Blue Shift [LOG. x]: a Darwinian art project connecting human and water flea behavior




Symposium:


Presentation Title:

  • Blue Shift [LOG. x]: a Darwinian art project connecting human and water flea behavior

Presenter(s):



Abstract:

  • Angelo Vermeulen, artist and biologist will present Blue Shift [LOG. x], a Darwinian art project realized together with biologist Luc De Meester (University of Leuven, Belgium) and engineers from Philips. The project consists of an interactive installation piece with an evolving model ecosystem at its core. Visitors induce a microevolution of the light-responsive behavior of water flea populations. The project aims to question the status of the utilitarian in art and science. Video footage, photos and biological data will be used to demonstrate the working process.

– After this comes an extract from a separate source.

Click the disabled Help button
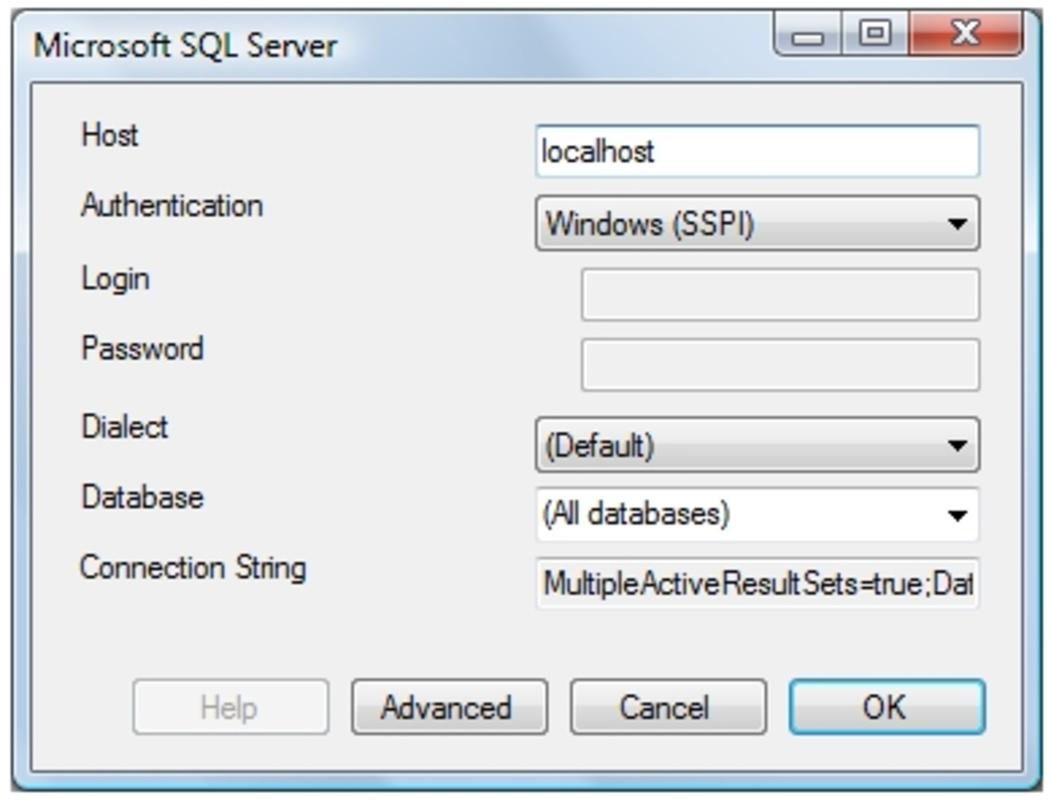1051x800 pixels. click(232, 707)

    In this lecture I will present the results of an art project that was created with the explicit intention to function as a hybrid platform between visual arts and ecology. “Blue Shift [LOG. x]” is a Darwinian installation piece that was realized together with evolutionary biologist Prof. Luc De Meester from the University of Leuven (Belgium) and engineers from electronics company Philips (Turnhout, Belgium). The project was originally conceived for the exhibition “Hot Re-Strike” (curated by Stef Van Bellingen) in the De Warande arts centre in Turnhout in Belgium, beginning 2005. During this lecture video footage, photos, biological data and interviews with collaborators and visitors will be used to demonstrate the working process of the project.

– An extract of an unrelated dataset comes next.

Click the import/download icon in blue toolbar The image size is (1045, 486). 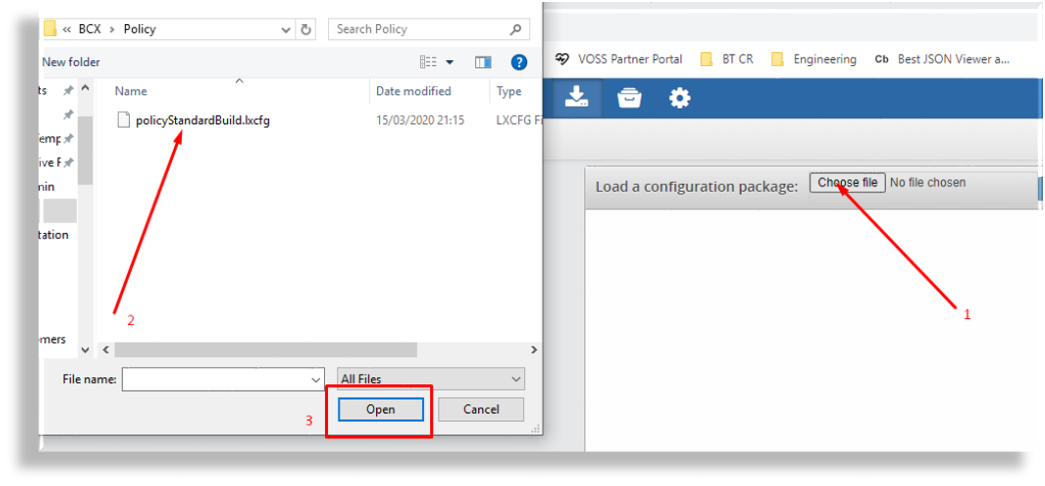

    Blue Shift [LOG. x] is an interactive installation with a living model ecosystem at its core. Using single-cell algae, water fleas, fish and water snails, a compact aquatic community is set up in the exhibition space. The whole system is designed in such a way that visitors drastically induce a gradual microevolution of the – genetically determined – light-responsive behavior of the water fleas. When the system is in standby, yellow lights illuminate the aquaria from the top. The water fleas are strongly attracted to this light and swim in close proximity to it, near the surface of the water. Whenever a visitor approaches the installation and passes a wall-mounted sensor, blue spotlights on the top of the aquaria are activated. The water fleas are repelled by this color of light, flee downwards and pass through holes in a false bottom in the aquaria. However, fish are residing in the lower sections of the aquaria and most of the water fleas are immediately wiped out.

    What can be considered to be a survival strategy in natural circumstances – blue light indicates clear open water and hence potential detection by fish – has quite a different meaning in this set-up: it is exactly those water fleas that do not swim away from the blue light that survive and reproduce. In this way their genes will become dominant in the water flea populations and a “contra-natural” selection will occur.

    When the work is on display the artists-scientists continuously adjust the set-up and carry out new experiments. The installation aims to question the status of the utilitarian in art and science and push interactive installation art into Darwinian realms.